■ Direction:
Can you print, character for character, the stretch of the records below that opens with the line containing "The image size is (750, 1333)." and closes with the line containing "click(319, 1298)", including both of those lines and nothing else?

■ Information supplied:
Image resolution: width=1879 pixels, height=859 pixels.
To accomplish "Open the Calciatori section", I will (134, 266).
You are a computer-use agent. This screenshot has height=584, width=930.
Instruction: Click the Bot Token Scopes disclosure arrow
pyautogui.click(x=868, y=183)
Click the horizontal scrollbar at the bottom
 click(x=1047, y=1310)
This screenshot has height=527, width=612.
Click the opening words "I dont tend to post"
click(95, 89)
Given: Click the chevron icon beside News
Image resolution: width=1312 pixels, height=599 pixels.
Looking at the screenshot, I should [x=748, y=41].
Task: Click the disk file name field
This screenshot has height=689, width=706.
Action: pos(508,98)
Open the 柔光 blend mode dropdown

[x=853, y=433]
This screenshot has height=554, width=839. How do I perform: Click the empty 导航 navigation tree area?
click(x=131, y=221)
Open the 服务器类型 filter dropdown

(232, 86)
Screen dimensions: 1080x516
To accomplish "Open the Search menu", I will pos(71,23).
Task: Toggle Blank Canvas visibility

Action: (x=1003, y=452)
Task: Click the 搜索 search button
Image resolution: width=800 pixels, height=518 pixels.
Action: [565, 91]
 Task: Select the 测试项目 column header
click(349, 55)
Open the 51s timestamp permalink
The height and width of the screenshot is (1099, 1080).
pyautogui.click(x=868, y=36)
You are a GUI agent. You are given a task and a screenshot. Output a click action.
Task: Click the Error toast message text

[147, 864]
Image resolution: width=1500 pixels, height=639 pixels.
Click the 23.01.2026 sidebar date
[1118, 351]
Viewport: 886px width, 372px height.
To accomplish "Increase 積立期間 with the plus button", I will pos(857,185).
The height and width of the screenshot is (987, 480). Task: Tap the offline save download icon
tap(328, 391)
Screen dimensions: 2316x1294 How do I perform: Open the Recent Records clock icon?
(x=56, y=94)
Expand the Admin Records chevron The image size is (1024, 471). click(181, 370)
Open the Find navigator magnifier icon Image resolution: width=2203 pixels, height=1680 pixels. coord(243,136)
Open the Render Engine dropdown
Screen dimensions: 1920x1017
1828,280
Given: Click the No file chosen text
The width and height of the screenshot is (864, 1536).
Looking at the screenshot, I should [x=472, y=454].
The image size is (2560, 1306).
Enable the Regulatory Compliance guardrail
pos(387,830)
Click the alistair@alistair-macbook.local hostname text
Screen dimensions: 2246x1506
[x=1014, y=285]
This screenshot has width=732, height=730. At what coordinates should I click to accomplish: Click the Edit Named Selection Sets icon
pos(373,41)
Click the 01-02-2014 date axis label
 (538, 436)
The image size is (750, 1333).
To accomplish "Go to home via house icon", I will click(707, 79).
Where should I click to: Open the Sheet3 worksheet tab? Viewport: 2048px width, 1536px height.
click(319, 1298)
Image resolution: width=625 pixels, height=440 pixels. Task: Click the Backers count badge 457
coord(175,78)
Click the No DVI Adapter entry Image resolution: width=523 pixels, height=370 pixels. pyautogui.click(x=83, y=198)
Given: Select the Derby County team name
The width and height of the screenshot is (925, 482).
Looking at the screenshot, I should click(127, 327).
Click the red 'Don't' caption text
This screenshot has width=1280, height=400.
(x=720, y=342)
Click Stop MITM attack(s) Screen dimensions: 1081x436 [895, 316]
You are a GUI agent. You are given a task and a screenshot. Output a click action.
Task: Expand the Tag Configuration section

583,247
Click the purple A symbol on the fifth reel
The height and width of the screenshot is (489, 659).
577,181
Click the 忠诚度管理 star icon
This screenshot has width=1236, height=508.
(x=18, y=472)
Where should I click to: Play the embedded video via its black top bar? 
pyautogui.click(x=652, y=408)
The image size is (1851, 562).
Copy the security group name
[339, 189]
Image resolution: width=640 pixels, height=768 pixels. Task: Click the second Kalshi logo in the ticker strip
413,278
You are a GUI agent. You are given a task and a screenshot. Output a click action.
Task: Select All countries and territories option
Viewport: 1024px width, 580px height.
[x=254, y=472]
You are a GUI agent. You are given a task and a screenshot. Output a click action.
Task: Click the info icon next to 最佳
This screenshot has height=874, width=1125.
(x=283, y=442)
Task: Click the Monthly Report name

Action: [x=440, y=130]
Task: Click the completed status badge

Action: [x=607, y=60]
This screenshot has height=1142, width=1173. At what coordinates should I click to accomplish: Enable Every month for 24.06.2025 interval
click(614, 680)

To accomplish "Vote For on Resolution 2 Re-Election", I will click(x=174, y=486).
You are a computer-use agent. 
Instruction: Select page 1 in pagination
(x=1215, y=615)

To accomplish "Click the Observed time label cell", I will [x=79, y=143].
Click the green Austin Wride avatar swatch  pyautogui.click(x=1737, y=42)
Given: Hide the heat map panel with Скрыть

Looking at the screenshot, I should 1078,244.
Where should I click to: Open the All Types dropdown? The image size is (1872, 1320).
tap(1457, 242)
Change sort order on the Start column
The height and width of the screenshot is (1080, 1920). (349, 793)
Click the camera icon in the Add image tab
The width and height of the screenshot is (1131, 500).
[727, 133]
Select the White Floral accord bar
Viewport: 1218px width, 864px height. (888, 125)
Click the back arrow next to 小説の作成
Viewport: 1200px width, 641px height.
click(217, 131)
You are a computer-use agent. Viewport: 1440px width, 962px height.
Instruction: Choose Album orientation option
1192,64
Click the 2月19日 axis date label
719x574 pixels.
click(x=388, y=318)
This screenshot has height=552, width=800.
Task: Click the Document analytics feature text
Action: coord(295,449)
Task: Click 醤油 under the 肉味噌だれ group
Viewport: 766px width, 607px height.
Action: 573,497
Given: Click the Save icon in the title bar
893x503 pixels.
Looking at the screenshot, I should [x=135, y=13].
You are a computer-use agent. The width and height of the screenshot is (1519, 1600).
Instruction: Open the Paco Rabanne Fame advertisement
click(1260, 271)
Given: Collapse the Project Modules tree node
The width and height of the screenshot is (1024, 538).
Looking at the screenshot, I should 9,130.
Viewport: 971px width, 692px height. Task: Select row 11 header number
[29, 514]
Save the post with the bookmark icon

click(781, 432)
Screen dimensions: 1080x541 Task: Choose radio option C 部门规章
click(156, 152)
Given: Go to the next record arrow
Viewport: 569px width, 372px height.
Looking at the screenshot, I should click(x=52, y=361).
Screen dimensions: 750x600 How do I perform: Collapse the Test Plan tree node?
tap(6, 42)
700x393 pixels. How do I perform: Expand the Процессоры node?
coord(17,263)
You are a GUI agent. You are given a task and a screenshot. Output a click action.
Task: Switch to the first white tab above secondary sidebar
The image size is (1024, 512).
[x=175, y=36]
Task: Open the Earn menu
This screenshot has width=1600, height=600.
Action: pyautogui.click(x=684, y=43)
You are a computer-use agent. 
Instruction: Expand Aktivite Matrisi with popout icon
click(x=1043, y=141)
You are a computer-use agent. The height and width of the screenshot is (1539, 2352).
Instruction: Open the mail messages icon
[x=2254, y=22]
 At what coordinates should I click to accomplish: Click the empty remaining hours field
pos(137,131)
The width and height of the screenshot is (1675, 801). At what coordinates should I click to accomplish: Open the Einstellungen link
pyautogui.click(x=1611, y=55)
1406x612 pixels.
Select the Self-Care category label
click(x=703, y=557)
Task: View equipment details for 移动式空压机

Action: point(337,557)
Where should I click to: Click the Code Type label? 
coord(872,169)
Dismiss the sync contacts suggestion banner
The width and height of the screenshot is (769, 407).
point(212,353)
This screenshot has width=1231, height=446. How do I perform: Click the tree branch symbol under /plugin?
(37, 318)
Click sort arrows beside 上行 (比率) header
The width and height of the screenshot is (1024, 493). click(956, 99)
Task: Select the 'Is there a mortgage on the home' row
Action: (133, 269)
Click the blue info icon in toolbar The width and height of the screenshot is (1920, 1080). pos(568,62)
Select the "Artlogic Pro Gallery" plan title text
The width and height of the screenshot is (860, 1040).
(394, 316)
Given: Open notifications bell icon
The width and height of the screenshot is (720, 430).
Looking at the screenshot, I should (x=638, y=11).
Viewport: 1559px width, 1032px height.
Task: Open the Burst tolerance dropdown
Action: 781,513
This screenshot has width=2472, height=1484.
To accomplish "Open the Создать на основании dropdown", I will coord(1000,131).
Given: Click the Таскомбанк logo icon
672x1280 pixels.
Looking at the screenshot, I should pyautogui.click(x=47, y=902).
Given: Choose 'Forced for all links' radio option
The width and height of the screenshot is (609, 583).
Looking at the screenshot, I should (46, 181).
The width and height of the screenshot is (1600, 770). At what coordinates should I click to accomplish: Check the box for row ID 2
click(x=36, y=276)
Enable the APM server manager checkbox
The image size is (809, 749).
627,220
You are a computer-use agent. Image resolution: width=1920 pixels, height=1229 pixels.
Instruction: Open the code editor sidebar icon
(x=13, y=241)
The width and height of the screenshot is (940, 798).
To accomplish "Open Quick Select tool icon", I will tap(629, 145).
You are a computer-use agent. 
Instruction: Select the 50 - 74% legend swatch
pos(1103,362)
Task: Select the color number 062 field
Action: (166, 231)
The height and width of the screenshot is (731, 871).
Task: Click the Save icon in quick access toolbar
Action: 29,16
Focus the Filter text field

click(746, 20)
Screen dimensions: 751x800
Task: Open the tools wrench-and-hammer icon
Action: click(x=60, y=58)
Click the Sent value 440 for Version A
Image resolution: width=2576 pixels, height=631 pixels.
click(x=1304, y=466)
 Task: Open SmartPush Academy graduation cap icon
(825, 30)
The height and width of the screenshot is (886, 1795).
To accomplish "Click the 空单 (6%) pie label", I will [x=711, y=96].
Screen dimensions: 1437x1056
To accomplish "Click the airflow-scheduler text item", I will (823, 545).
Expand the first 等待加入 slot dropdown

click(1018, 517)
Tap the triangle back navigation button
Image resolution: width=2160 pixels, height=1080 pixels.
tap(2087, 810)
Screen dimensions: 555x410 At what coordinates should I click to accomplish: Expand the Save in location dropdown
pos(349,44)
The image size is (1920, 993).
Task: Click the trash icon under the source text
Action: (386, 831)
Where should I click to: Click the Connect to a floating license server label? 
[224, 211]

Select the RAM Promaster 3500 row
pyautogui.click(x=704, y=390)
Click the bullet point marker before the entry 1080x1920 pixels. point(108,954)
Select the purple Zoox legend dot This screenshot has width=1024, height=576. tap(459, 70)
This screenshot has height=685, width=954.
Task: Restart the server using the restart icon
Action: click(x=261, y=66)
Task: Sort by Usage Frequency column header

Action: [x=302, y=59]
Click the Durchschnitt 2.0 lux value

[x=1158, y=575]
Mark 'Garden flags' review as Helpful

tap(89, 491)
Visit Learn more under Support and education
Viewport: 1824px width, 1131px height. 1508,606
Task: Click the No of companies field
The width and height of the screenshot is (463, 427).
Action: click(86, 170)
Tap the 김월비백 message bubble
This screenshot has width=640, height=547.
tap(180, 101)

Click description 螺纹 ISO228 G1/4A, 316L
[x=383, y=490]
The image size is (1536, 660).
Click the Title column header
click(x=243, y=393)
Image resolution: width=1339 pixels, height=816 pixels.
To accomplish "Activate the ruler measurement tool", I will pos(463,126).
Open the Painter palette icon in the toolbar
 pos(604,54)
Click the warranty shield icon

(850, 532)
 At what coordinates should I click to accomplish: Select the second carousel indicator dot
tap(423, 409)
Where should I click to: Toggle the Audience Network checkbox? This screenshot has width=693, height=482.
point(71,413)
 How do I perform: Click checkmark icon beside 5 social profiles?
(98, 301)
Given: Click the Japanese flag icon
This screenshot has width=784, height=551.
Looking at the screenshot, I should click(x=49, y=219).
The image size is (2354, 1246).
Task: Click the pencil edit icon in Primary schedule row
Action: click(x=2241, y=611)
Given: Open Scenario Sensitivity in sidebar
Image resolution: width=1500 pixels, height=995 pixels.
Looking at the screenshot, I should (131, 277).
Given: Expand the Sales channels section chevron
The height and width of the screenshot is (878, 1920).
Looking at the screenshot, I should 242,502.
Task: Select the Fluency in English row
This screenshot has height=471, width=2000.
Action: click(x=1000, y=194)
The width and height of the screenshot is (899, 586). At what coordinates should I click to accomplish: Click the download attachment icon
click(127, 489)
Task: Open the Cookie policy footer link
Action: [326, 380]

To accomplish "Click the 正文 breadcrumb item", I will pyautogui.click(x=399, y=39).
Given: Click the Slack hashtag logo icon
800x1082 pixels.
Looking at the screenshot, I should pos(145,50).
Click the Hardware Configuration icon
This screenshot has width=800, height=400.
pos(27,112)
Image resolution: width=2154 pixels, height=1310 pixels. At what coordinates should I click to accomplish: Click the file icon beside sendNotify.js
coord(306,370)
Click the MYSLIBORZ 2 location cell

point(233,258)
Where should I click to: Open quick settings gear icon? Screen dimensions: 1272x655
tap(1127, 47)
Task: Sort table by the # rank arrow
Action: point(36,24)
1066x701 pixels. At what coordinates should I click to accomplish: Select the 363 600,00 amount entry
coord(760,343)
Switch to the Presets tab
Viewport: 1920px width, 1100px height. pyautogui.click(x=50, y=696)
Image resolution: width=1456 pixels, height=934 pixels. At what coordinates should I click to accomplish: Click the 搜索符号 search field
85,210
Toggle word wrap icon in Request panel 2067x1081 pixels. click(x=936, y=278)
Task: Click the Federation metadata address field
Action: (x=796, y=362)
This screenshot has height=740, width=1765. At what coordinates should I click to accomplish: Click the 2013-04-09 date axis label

■ Answer:
The image size is (750, 1333).
To accomplish "Go to home via house icon", I will click(707, 79).
Where should I click to: Open the Sheet3 worksheet tab? Viewport: 2048px width, 1536px height.
click(319, 1298)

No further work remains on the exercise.